Work to be completed:
Exactly the lines from the top of the records below through the one containing "日本語 (689, 2421)" must be set down, with no line added or dropped.

[Dataset entries]
-----

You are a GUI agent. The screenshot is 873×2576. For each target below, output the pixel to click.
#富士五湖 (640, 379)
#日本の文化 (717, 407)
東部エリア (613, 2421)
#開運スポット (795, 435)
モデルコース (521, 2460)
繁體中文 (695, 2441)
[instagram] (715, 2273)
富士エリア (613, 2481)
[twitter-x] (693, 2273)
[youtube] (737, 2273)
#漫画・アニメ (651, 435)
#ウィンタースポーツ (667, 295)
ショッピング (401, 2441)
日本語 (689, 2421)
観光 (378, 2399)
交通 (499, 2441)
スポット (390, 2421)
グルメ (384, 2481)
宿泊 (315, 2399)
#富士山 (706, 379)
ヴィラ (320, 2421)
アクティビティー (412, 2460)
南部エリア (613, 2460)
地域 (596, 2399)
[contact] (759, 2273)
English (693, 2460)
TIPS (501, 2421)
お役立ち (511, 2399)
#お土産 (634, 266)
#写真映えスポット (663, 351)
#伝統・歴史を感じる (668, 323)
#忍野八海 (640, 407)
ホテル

-----

Expected answer:
You are a GUI agent. The screenshot is 873×2576. For each target below, output the pixel to click.
#富士五湖 (640, 379)
#日本の文化 (717, 407)
東部エリア (613, 2421)
#開運スポット (795, 435)
モデルコース (521, 2460)
繁體中文 (695, 2441)
[instagram] (715, 2273)
富士エリア (613, 2481)
[twitter-x] (693, 2273)
[youtube] (737, 2273)
#漫画・アニメ (651, 435)
#ウィンタースポーツ (667, 295)
ショッピング (401, 2441)
日本語 (689, 2421)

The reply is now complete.